На другое утро он не вышел.
-- Теперь его адрес будет парикмахерская, -- сказал один.
-- Или проулок за парикмахерской, -- сказал другой.
-- Я думаю, мы еще разок его увидим, -- сказал Муни. -- Он придет получить за вчерашний день.
И точно. Часов в одиннадцать он явился. На нем был новый костюм и соломенная шляпа, и, остановившись у сарая, он стоял и смотрел на рабочих, как Кристмас три года назад, -- словно сами былые позы учителя нечаянно воспроизводились послушными мышцами ученика, не в меру переимчивого и памятливого. Но если от учителя веяло угрюмым покоем -- и гибелью, как от змеи, то у Брауна получалась только расхлябанность и пустое чванство.
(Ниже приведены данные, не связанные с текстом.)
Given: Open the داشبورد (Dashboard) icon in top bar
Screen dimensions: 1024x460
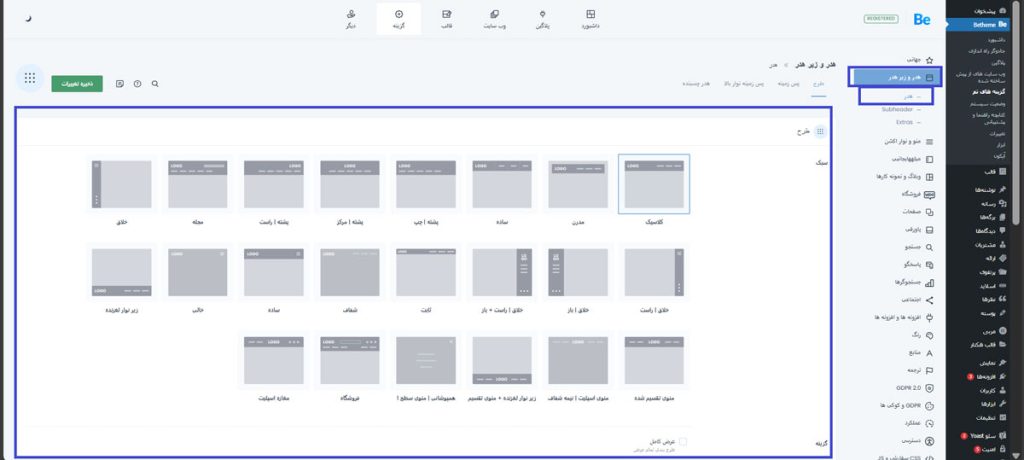Looking at the screenshot, I should click(x=592, y=19).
-- Навались, рабочая скотинка! -- сказал он веселым, громким, зубастым голосом.
Муни посмотрел на Брауна. Тут зубы Брауна попрятались.
-- Ты, случаем, не меня так назвал? А? -- спросил Муни.
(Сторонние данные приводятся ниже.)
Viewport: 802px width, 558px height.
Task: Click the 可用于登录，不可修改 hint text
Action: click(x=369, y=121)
С подвижным лицом Брауна произошла одна из тех мгновенных перемен, к которым все давно привыкли. Словно оно было такое расхлябанное, на живую нитку сметанное, что даже Брауну ничего не стоило его изменить, думал Байрон.
-- Я не с тобой говорю, -- сказал Браун.
-- А-а, понял. -- Голос у Муни был мирный, ласковый. -- Это ты остальных назвал скотиной.
Тут же вмешался еще один:
-- Так ты это про меня?
-- Я сам с собой разговаривал, -- сказал Браун.
-- Ну вот, раз в жизни ты сказал святую правду, -- согласился Муни. -То есть половину. Хочешь, подойду и шепну тебе на ушко другую половину?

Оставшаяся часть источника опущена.